17.2. Notices and domicile. The parties will send all notices to each others’ email addresses and choose their respective street addresses as their service addresses for all legal documents. The parties may change either address on 14 calendar days written notice to the other.

17.3. Beyond human control. Neither party is responsible for breach of this agreement caused by circumstances beyond human control, but the other party may cancel this agreement on written notice to the other if the circumstances persist for more than 60 calendar days.

17.4. Assignment. You may not assign this agreement to anyone. We may assign it to any successor or purchaser of our business or some of our assets.

17.5. Relationship. This agreement does not create an employment relationship between the parties.

17.6. Entire agreement. This agreement is the entire agreement between the parties on the subject.

17.7. Changes. Any changes will only apply to future services orders if we change this agreement.

17.8. Waiver. Any favour we may allow you will not affect any of our rights against you.

17.9. Severability. Any term that is invalid, unenforceable, or illegal may be removed from this agreement without affecting the rest of it.

17.10. Governing law. South African law governs this agreement.

17.11. Jurisdiction.

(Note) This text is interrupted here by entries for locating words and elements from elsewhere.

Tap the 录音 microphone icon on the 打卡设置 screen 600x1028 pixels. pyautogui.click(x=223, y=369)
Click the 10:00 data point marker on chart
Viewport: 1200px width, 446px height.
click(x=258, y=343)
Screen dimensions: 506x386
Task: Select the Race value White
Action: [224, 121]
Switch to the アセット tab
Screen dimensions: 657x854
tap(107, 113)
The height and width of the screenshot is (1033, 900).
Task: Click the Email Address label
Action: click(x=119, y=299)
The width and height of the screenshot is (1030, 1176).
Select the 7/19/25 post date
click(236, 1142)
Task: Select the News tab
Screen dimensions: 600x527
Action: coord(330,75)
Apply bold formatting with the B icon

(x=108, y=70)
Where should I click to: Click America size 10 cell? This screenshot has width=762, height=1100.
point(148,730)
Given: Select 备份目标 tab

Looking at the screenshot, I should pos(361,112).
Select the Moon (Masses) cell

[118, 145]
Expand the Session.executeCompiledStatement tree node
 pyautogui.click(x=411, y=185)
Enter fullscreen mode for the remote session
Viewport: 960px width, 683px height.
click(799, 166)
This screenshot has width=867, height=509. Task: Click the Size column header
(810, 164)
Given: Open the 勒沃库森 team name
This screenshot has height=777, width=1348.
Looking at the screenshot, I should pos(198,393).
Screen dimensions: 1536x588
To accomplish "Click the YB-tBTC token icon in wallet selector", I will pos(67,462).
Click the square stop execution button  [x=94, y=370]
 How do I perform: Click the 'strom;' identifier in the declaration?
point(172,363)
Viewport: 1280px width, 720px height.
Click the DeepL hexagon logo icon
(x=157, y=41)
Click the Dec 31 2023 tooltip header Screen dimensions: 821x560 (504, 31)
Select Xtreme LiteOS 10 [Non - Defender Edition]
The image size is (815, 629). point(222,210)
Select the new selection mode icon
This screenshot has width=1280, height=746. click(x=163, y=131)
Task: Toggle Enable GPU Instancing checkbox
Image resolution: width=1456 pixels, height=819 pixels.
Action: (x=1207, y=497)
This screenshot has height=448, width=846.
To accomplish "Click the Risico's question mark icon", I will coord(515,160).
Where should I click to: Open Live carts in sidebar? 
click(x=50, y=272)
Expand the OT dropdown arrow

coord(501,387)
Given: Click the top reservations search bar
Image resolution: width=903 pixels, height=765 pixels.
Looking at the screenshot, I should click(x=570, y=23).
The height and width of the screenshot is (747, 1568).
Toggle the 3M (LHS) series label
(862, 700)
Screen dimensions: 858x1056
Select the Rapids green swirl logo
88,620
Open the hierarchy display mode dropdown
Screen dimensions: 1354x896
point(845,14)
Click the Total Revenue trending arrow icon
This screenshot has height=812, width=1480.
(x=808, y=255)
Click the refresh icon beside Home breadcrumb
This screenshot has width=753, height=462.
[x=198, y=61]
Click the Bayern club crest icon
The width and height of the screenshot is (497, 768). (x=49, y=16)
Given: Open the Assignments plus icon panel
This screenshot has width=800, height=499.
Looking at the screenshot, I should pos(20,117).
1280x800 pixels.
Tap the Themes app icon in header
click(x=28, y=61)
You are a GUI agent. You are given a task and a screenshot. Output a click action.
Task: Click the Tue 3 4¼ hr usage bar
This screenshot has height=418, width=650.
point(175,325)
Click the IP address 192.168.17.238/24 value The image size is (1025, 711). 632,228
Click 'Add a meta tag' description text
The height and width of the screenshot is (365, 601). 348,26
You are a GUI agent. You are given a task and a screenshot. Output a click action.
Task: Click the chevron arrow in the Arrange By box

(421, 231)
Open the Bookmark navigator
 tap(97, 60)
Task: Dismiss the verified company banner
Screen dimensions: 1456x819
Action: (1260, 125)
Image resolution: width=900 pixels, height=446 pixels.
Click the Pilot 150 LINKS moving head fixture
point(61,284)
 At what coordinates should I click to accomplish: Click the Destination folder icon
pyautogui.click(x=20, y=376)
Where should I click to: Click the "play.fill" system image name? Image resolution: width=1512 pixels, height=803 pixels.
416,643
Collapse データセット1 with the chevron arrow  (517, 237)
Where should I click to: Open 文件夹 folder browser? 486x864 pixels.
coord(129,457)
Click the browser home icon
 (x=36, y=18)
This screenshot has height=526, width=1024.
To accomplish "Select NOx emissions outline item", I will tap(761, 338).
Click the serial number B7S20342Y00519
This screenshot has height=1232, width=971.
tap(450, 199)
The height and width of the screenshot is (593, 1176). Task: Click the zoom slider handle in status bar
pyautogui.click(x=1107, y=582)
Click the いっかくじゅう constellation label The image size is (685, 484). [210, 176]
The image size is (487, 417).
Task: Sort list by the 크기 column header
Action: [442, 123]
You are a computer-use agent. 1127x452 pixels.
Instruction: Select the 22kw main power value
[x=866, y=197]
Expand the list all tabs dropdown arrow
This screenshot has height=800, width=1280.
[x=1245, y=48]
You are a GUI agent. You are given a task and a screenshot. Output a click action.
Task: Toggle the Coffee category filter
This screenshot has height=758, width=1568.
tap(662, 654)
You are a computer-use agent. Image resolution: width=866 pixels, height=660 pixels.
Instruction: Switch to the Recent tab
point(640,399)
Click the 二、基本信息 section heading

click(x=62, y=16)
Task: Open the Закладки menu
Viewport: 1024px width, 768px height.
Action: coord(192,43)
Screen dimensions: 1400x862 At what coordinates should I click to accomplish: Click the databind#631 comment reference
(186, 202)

You consent to the jurisdiction of the lowest possible court for civil disputes in the region in which we were legally registered when we accepted this agreement in respect of any action or proceedings that we may bring against you in connection with this agreement, even if the action or proceedings would otherwise be beyond its jurisdiction without prejudice to our right to institute any action in any other court having jurisdiction.